Standard rating formula

This algorithm is to be used for players with $N > 8$ who have not had either all wins or all losses in every previous rated game.

Define the ``Standard winning expectancy,'' $\We$, between a player rated $R$ and his/her $i$-th opponent rated $R_i$ to be

$$\We(R,R_i) = \frac{1}{1 + 10^{-(R-R_i)/400}}$$

The value of $K$, which used to take on the values 32, 24 or 16, depending only on a player's pre-event rating, is now defined as

$$K = \left\{ \begin{array}{ll} 800/(N' + m) & \mbox{if the ev... ... m/2) & \mbox{if the event is \lq\lq half-$K$''} \end{array}\right.$$

where $N'$ is the effective number of games, and $m$ is the number of games the player completed in the event. The following are example values of $K$ for particular values of $N'$ and $m$.

		Value of $K$
$N'$	$m$	Full-K	Half-K
6	4	80	50
6	6	66.67	44.44
6	10	50	36.36
20	4	33.33	18.18
20	6	30.77	17.39
20	10	26.67	16
50	4	14.81	7.69
50	6	14.29	7.54
50	10	13.33	7.27

If $m<3$, or if the player competes against any opponent more than twice, the ``standard'' rating formula that results in $R_s$ is given by

$$R_s = R_0 + K (S - E)$$

where the player scores a total of $S$ points (1 for each win, 0 for each loss, and 0.5 for each draw), and where the total winning expectancy $E = \sum_{i=1}^m \We(R_0,R_i)$.

If both $m\geq 3$ and the player competes against no player more than twice, then the ``standard'' rating formula that results in $R_s$ is given by

$$R_s = R_0 + K (S - E) + \max(0, \; K(S - E) - 10\sqrt{m'})$$

where $m'=\max(m,4)$ (3-round events are treated as 4-round events when computing this extra term).
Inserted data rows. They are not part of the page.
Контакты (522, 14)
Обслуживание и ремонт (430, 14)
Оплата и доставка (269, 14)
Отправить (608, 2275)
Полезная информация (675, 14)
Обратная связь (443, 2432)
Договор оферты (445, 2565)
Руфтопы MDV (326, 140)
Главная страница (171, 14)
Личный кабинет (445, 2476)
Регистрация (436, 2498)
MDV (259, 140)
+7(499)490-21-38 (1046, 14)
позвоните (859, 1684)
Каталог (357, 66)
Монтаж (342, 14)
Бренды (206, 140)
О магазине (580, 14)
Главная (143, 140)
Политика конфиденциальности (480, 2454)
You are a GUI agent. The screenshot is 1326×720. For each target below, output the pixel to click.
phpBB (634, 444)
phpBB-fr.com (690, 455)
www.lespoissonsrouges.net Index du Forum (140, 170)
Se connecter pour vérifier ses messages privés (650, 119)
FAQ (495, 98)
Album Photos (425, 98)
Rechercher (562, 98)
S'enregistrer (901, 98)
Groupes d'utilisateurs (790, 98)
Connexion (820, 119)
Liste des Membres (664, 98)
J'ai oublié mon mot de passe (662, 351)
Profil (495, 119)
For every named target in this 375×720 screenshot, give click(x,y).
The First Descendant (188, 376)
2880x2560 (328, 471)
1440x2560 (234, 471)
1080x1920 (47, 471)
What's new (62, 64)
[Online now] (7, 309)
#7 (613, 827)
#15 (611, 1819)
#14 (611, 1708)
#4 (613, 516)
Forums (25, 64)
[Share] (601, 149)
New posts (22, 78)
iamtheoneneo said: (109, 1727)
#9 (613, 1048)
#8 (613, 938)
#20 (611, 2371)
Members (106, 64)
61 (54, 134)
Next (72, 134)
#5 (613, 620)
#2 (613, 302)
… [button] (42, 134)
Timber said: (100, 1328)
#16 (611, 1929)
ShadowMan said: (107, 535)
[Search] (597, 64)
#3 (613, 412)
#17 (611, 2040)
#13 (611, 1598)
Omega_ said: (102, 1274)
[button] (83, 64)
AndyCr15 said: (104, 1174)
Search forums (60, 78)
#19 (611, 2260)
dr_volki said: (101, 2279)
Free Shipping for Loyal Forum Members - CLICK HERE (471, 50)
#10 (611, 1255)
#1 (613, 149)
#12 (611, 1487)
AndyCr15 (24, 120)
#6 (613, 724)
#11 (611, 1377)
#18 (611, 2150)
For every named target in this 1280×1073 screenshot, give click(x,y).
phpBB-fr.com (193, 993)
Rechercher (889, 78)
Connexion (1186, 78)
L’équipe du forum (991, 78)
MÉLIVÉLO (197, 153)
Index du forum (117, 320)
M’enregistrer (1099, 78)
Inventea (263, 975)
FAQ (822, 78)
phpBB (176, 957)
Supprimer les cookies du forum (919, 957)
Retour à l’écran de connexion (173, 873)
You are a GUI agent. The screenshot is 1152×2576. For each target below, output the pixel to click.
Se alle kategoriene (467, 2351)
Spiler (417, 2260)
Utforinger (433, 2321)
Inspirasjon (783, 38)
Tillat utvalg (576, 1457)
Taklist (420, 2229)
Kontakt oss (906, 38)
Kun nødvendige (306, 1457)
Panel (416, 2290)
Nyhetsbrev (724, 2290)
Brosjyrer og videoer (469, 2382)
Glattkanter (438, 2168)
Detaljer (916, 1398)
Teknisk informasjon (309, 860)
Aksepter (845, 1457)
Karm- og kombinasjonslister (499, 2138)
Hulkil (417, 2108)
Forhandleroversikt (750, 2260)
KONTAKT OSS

The quantity

$$\max(0, \; K(S - E) - 10\sqrt{m'})$$

is, in effect, a bonus amount for a player who performs unusually better than expected. Note that the value ``10'' in the above formula will change to ``16'' in January 2003.

The resulting value of $R_s$ is the rating produced by the ``standard'' rating algorithm.